[BEGIN MATERIAL TO PROCESS]

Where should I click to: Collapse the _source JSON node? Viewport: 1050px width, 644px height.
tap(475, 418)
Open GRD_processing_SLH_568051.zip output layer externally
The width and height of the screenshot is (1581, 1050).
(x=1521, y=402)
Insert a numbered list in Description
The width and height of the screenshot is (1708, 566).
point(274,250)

[END MATERIAL TO PROCESS]

Rewrite the entries above, replacing "Collapse" with "Expand" and leaving everything else unchanged.

§ RESULT FOR THIS TASK:
Where should I click to: Expand the _source JSON node? Viewport: 1050px width, 644px height.
tap(475, 418)
Open GRD_processing_SLH_568051.zip output layer externally
The width and height of the screenshot is (1581, 1050).
(x=1521, y=402)
Insert a numbered list in Description
The width and height of the screenshot is (1708, 566).
point(274,250)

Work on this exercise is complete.